George Maglaras's "Riverstories" on Dec. 3 at 7pm

   Come hear Captain George Maglaras, local historian, lifelong Dover resident, and owner of George’s Marina on Cochecho Street,  on Tuesday, December 3 at 7pm in the Dover Public Library’s Lecture Hall. The audience will enjoy lots of colorful waterfront history and some tall tales focus on Dover’s nearly fifty miles of river frontage along the Cochecho, Bellamy and Piscataqua Rivers.
     George's talk is sponsored by the “Faces of Dover” group, which is seeking interested citizens to join, will investigate the installation of historical markers along Dover’s riverbanks, at significant spots important in the city’s maritime history. The “Riverstories” idea was inspired by an elderly gentleman who recalled swimming in the Bellamy River by Sawyer’s Lower Mills:  all summer long, he and his friends would delight in coming out of the water with their skin temporarily dyed whichever color the woolen mill was releasing into the river that day!   Anecdotally, other stories have surfaced too:  the day in August 1930 when a nearly 40-foot whale beached itself in the shallow Cochecho down by the old power plant, and the mystery surrounding the “Turkish Bath”, near the Orchard Street parking lot, that appears on an old map. 
     The public will be invited to submit other “Riverstories”, known either by legend, by oral history passed down in families, or through personal memories. The “Faces of Dover” project will memorialize the best stories with storyboards along the banks of the three rivers in the city.
      George Maglaras’s presentation is free and open to the public. For more information on how to join or contribute to “Faces of Dover”, contact

Friday, November 15, 2013

Weekly "GSF Booktalk" #2

Members of the Great Stone Face Committee have written "booktalks" to spark interest in reading all 20 titles on this year's list of nominees.  I am posting one of these booktalks each week for 20 weeks. 
Here is "GSF Booktalk" #2: 

by Lynne Kelley

Deep in the jungle of modern-day India, a boy is struggling to survive.  10-yr-old Hastin has taken a job with a rural circus-trainer in order to earn money to pay for his little sister’s medical care.

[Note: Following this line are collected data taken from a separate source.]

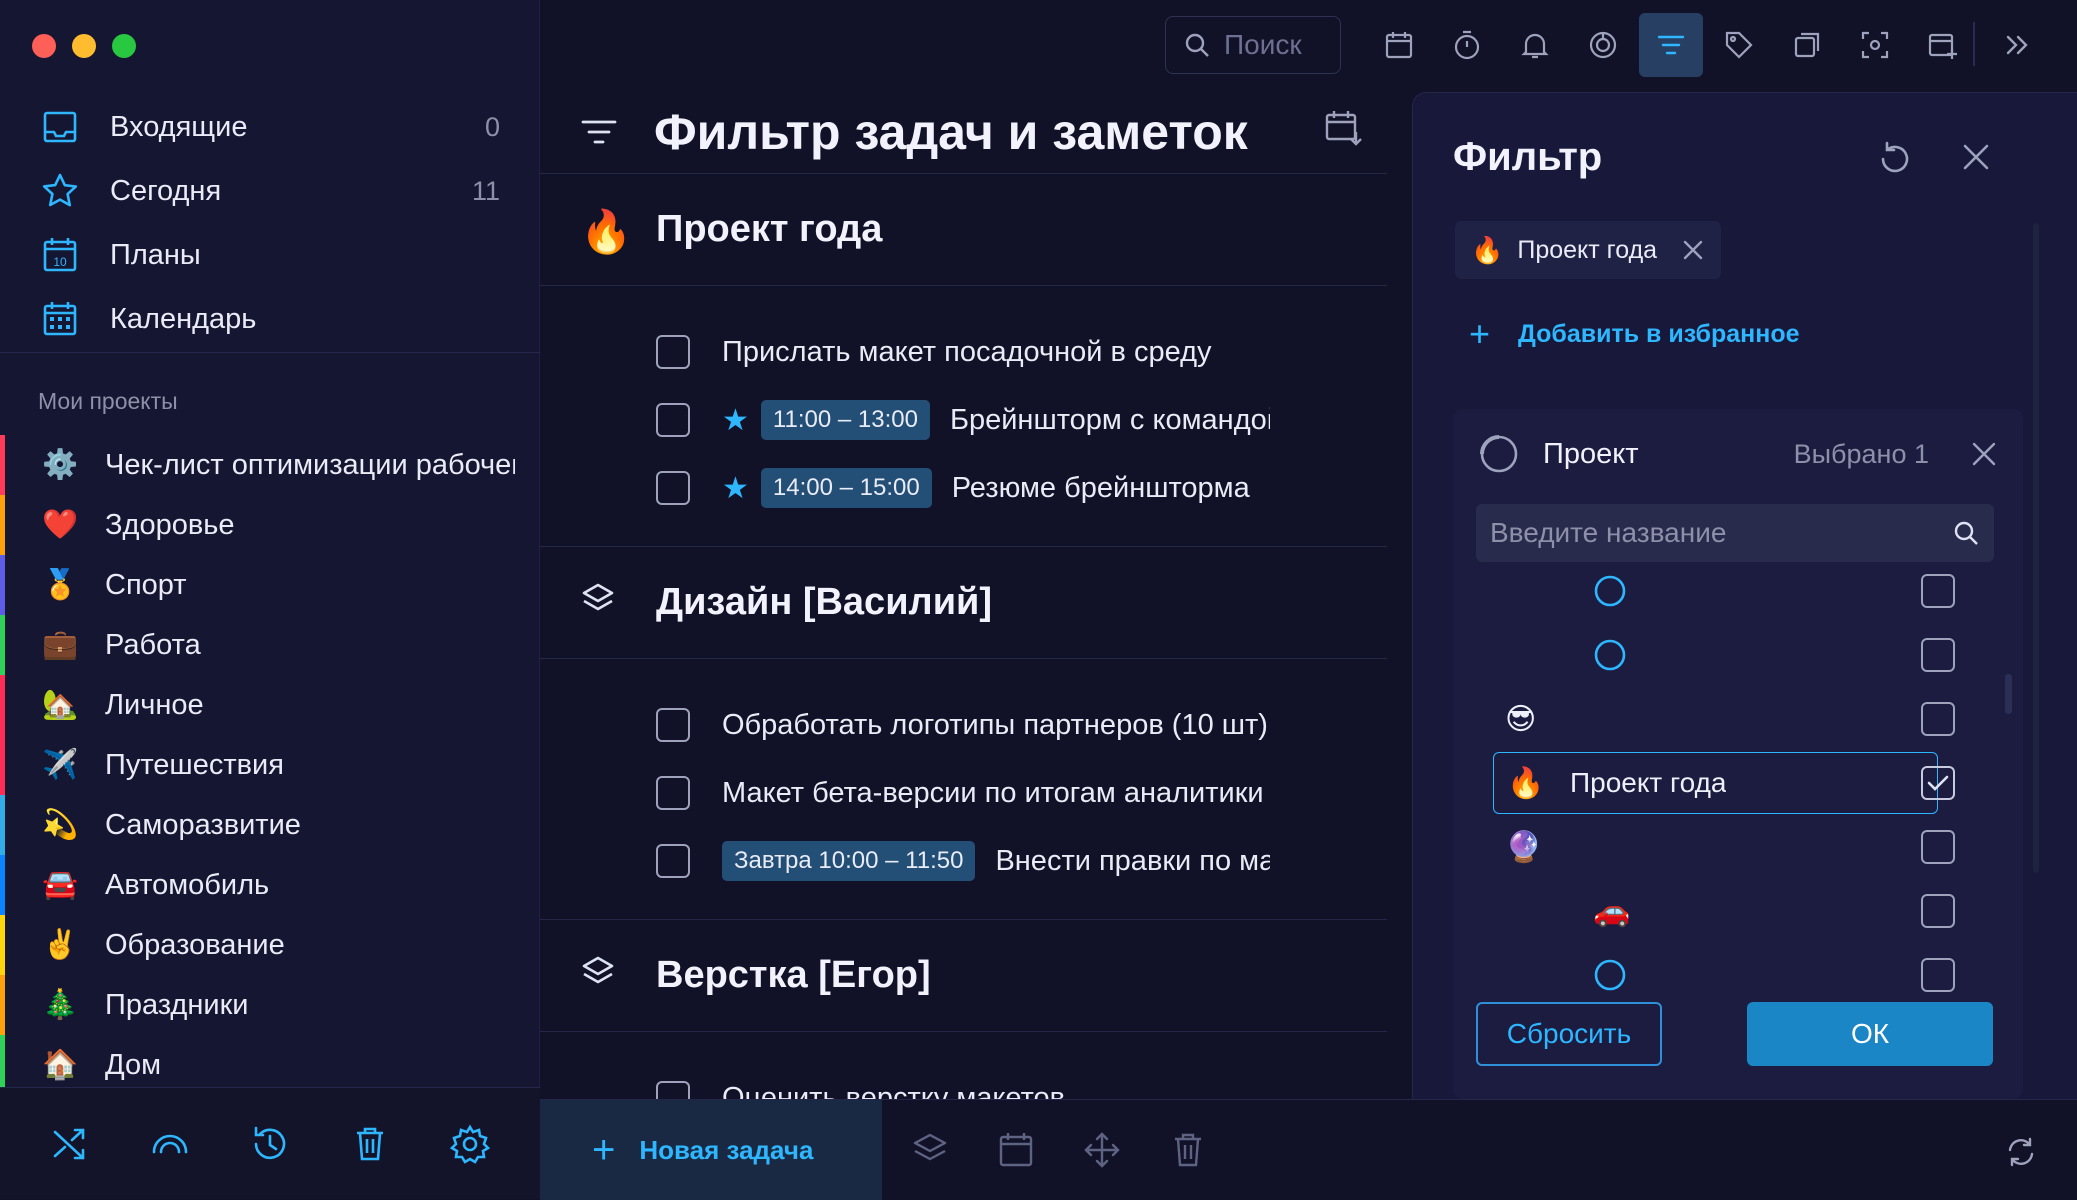 This screenshot has width=2077, height=1200. I want to click on sidebar-project-item: ❤️ Здоровье, so click(270, 525).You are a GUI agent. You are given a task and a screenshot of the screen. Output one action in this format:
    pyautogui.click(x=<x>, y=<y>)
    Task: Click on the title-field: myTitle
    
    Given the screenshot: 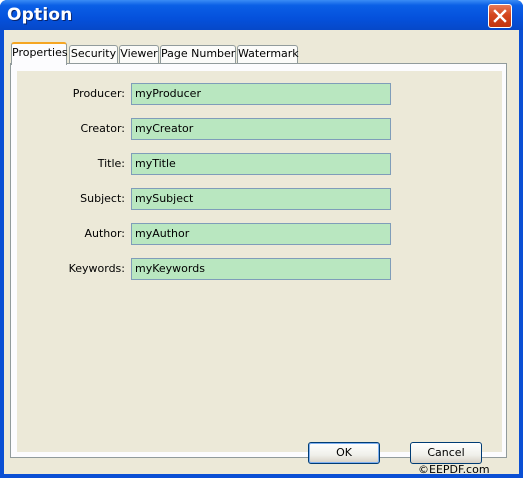 What is the action you would take?
    pyautogui.click(x=261, y=164)
    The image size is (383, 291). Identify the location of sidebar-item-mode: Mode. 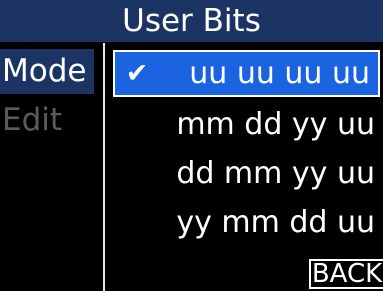
(47, 72). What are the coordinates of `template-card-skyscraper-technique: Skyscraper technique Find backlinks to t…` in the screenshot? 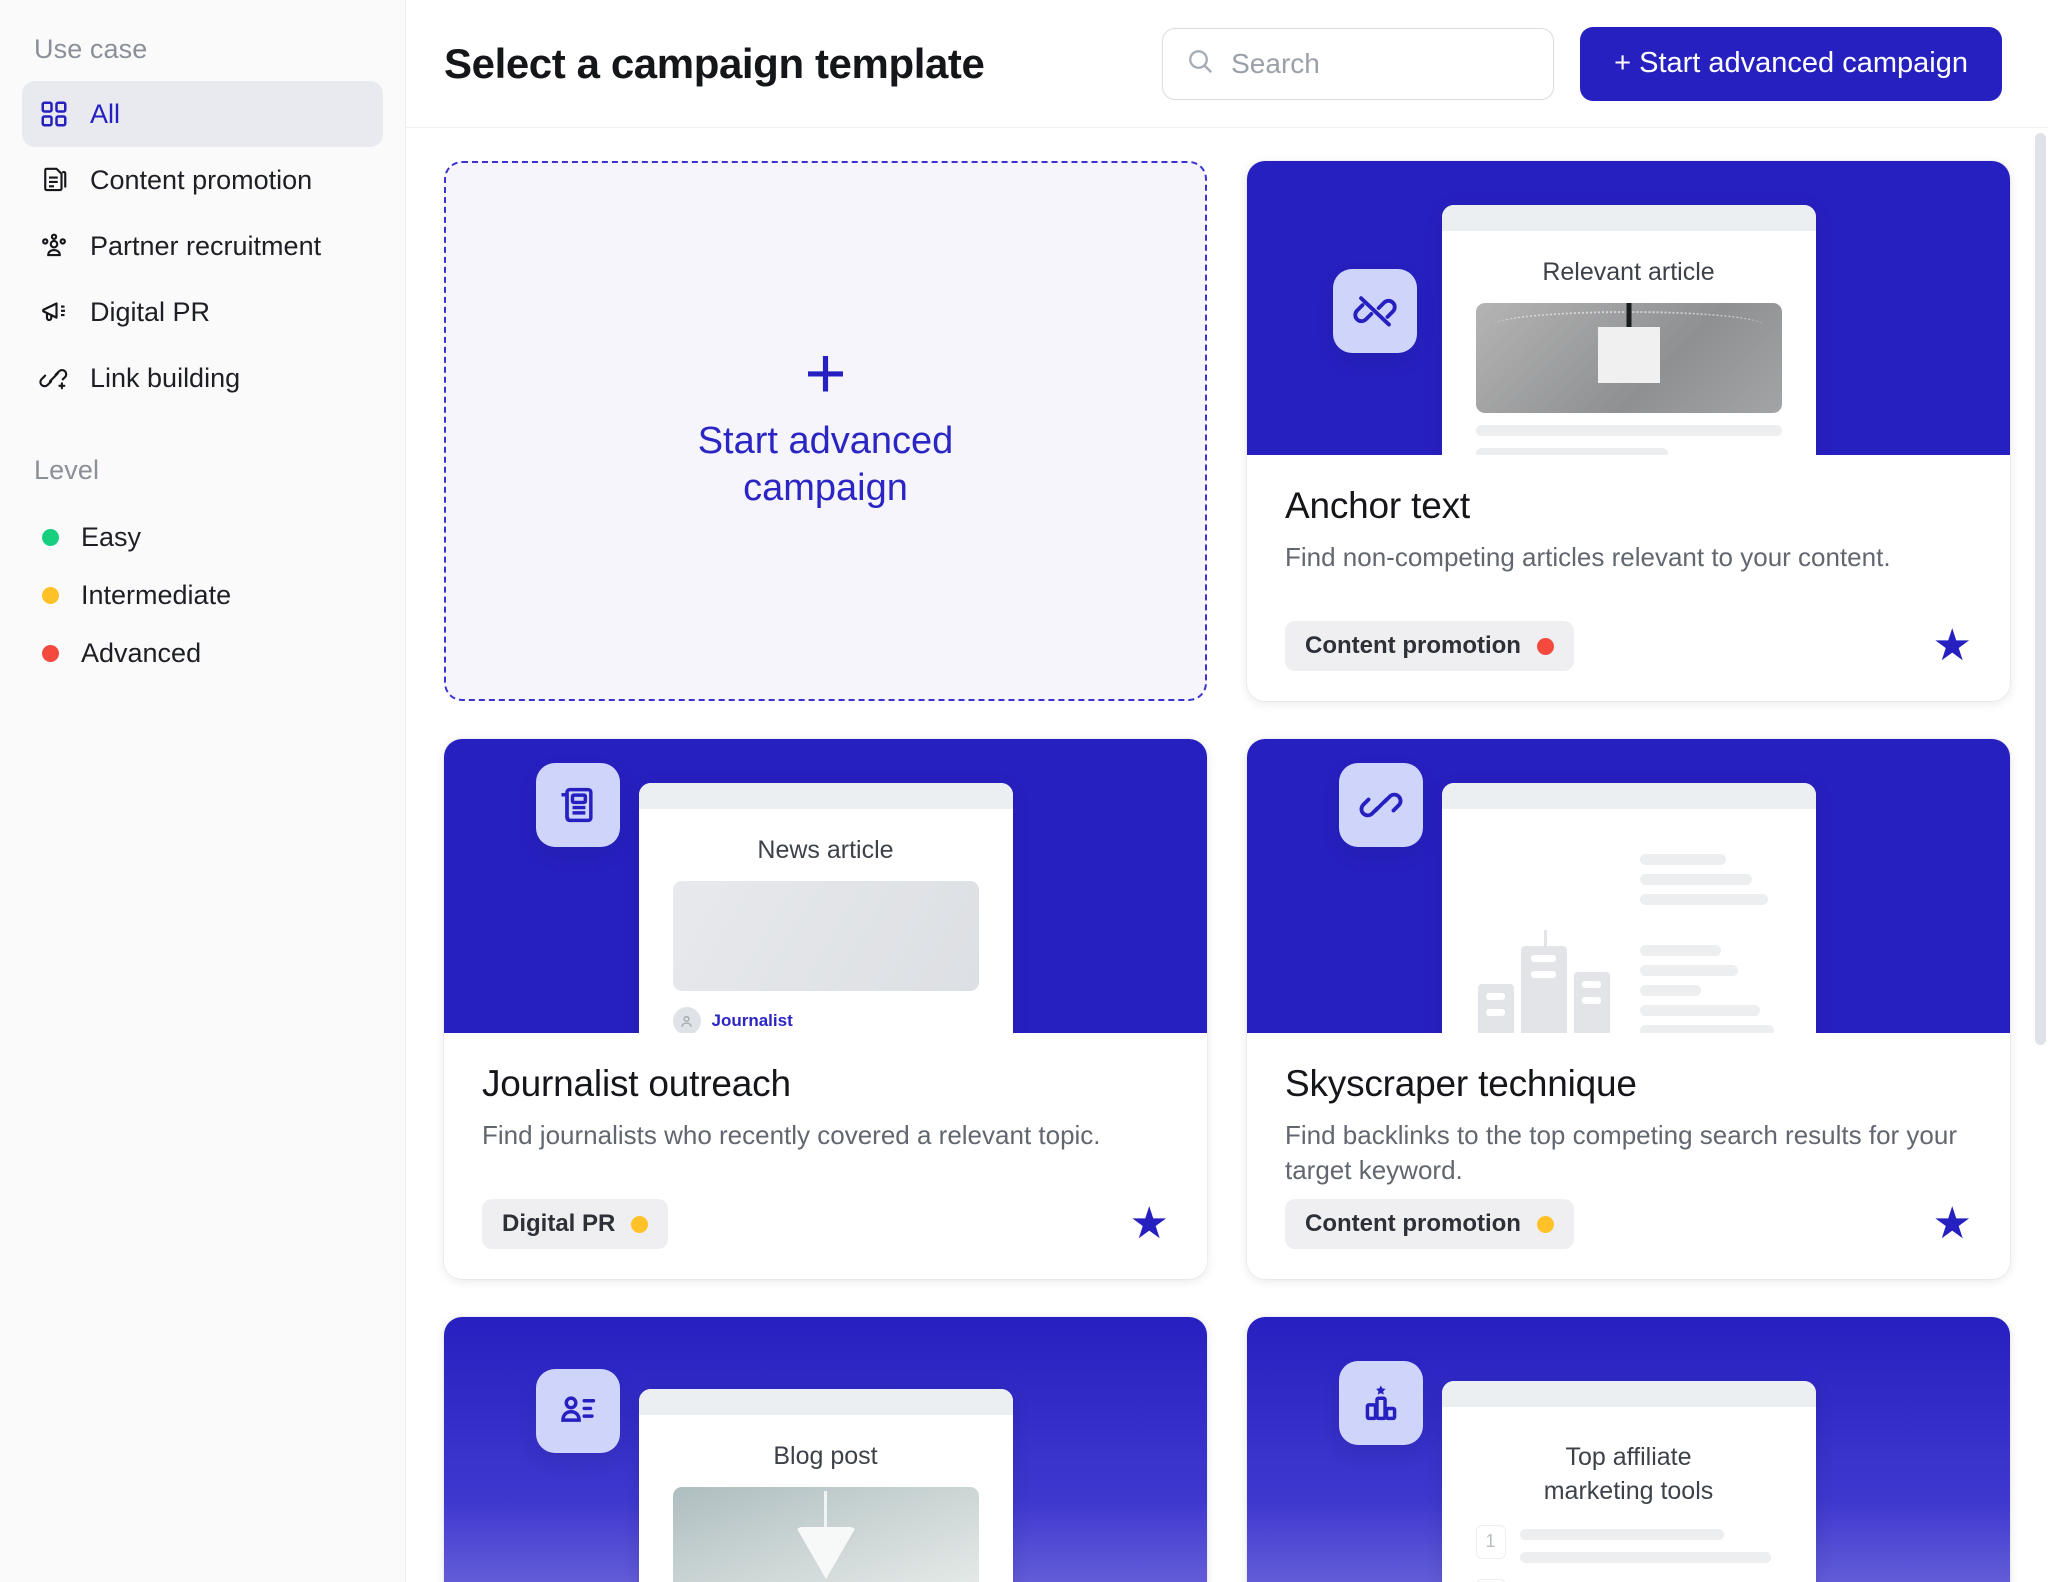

Little did he know, when he took the job, that his employment would turn out to be more like slavery---given barely enough food to eat, excuses instead of pay, and kept locked in with the elephants at night, Hastin begins to despair.  The only thing that makes life bearable is his developing friendship with the kindly old cook, Ne Min, and with the young elephant, Nandita, who he is helping to train.  However, the training methods at the circus are terribly cruel, and soon Hastin becomes convinced that neither he nor Nandita will survive if he can’t find a way for them to escape.  Will Hastin come up with a plan in time to save them both?  Read Chained to find out!